I last said to Dad...

The fact I cried uncontrollably hadn't registered in my mind until Logan's hands swept over my cheeks. He said nothing, only silently caught and dragged away my tears. Charlie and Wes looked at me with eyes wide not in confusion but complete sympathy and one of Charlie's hands pressed into the center of her chest.

My own chest tightened and my heart dropped like a weighted stone into the bottom of a well, where it cracked and broke. The only displacement of my pain was bubbles of guilt that rose up to the surface. My first gasp choked off my throat, of both words and oxygen. My lower lip trembled violently and Logan's hands moved faster with the streams of tears that I couldn't have held back if I'd tried.

A low humming sound came over my ears and my brain shut down. I comprehended nothing at that moment. My eyes saw Logan's lips moved but what words he said, I hadn't heard or interpreted anything from what I saw. Unlike time, so much of which I'd completely wasted, my entire body just froze.

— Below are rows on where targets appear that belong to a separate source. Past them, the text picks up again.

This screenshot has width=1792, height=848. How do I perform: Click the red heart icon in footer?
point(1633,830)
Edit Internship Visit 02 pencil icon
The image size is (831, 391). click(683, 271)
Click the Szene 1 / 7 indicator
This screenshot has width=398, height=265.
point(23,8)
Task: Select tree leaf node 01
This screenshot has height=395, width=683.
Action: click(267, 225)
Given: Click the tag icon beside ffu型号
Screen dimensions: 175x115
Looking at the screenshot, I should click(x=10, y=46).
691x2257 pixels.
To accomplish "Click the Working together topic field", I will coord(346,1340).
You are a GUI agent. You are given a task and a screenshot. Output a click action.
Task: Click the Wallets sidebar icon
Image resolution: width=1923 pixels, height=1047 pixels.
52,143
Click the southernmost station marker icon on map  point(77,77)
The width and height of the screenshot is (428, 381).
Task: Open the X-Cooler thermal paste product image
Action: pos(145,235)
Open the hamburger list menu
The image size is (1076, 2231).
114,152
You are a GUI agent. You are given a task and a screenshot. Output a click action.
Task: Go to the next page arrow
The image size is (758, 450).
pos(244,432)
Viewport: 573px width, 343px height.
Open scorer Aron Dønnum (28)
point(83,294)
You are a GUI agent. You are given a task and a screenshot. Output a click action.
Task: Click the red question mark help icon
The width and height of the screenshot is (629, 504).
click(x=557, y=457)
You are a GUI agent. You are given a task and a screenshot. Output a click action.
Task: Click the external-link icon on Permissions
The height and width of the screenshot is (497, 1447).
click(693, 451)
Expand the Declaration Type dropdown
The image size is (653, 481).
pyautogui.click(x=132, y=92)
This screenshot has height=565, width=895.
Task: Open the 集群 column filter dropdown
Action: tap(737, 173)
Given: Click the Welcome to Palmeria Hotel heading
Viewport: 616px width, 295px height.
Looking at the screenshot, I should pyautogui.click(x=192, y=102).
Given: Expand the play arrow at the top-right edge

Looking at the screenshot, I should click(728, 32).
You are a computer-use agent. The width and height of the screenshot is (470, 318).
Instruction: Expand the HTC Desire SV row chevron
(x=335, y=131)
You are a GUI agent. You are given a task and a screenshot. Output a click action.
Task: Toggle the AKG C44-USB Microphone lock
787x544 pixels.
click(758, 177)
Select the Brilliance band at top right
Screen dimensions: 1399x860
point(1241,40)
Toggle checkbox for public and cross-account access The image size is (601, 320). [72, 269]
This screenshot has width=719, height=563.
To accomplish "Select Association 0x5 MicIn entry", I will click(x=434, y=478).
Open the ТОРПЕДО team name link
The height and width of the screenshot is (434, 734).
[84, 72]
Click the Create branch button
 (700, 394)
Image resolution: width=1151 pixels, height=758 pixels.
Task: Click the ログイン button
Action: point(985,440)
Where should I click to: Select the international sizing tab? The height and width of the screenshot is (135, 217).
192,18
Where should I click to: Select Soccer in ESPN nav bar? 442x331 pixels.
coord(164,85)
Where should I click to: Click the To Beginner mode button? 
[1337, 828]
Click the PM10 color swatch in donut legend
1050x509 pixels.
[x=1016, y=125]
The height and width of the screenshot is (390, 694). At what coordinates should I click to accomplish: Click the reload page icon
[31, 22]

"Ellie?" My name fell on my deaf ears and only the gentle shake of my shoulder brought my attention out of my internal reactions. With more weight than I'd ever felt, I dragged my eyes up and met Logan's, then just blinked at him.

"Ellie, I said you should go there as soon as you can," Logan's voice sounded like he'd repeated himself and my only reaction was I nodded.

My silent agreement set off a flurry of reactions around me. Monique shot up from her chair and hugged me tightly, Darrius patted my closest arm, Charlie searched for the quickest flight into San Jose, Logan left for our apartment, where he packed a suitcase for me. Through the chaos, I was pretty sure Wes finished his dinner, which earned him a smack on the shoulder from Charlie.

I sat, completely frozen and still, both at the dinner table and in Logan's truck on the way to SeaTac, until I found myself outside the security line with Logan's arms wrapped tightly around me.

"I'll come as soon as I can after tomorrow's game," he promised in my ear, then kissed me several times and hugged me again. "Call or text me when you get there. Jake will pick you up once you arrive in San Jose, should take about two hours."

"Right," I mumbled and, in a near dazed state, my feet moved me through the line, one of my hands dragged a small suitcase whose contents I had no idea since Logan packed it, my other hand hand produced my ticket and license, and my brain was still left behind at Wes and Charlie's apartment.